Maple Leaf Gardens, Ltd., which owns the Leafs, will need the team to go far into the playoffs in order to "whittle down" a projected $1.9M loss this year. The company lost $3.3M for the 2nd Q ended December 31, compared with a gain of $934,000 last year. MLG Controller Ian Clark estimates the team lost $500,000 in pre-tax income for each canceled game (Daniel Girard, TORONTO STAR, 2/1).
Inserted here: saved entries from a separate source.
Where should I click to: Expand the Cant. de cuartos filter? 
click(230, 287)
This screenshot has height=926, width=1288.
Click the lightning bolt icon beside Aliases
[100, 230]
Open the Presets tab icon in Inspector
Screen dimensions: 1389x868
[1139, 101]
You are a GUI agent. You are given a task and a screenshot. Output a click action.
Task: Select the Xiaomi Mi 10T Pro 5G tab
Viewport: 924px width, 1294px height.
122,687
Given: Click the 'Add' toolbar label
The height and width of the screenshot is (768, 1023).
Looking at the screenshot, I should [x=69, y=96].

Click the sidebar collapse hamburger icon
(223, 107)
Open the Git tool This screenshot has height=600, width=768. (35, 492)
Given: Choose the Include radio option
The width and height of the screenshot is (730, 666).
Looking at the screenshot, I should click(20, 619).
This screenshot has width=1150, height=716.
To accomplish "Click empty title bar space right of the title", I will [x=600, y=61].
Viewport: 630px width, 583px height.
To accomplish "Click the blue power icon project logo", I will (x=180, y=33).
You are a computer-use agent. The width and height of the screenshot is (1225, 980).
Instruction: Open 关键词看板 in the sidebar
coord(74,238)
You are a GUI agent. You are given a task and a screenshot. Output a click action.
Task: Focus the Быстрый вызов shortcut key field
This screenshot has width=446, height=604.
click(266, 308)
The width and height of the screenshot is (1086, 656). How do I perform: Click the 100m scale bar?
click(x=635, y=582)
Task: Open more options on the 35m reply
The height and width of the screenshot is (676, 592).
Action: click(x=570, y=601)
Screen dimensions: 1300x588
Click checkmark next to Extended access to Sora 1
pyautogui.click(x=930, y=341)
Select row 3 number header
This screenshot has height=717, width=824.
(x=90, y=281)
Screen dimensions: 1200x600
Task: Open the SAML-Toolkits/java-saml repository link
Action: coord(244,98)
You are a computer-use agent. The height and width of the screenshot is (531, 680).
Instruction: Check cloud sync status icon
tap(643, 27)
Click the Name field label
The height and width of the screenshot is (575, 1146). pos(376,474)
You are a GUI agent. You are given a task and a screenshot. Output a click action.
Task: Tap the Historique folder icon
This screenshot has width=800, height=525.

Vikings President Roger Headrick admitted yesterday that the team needs to change the way "it deals with people in the organization." Headrick made the comments to KFAN-AM radio after recent reports that "revealed widespread fear and bitterness concerning the treatment" of Vikings players, coaches and employees. Headrick: "This is an area where we obviously need to do some more and handle things perhaps a little differently. ... And obviously its an area we need to work on." Coach Dennis Green said he "didn't expect everyone to agree with things we say or do, but we have never intentionally been callous." Green made his comments in a videotaped statement sent to local TV stations (Brown & Roberts, Minneapolis STAR-TRIBUNE, 2/1). In yesterday's STAR TRIBUNE, columnist Patrick Reusse blames Headrick and Green for operating the team "in a manner that made it seem as through they relished getting rid of people." Reusse, who chronicles the team's internal problems: "Yes, in the arrogant world that has been created at Winter Park [Vikings HQ] in recent years, a $150,000 sexual-harassment settlement can be explained away as an internal matter." Dan Barreiro writes, "On the same weekend the 49ers were putting on championship rings, another pro football organization was putting out fires, denying it is running a frat house, replete with hazing, fear and loathing" (Minneapolis STAR TRIBUNE, 1/31). From an editorial in Tuesday's ST. PAUL PIONEER PRESS: "Just because the business is professional football -- with all its images of power, violence and male dominance -- doesn't mean female employees should be treated with any less dignity and respect than what they should receive anywhere else" (ST. PAUL PIONEER PRESS, 1/31).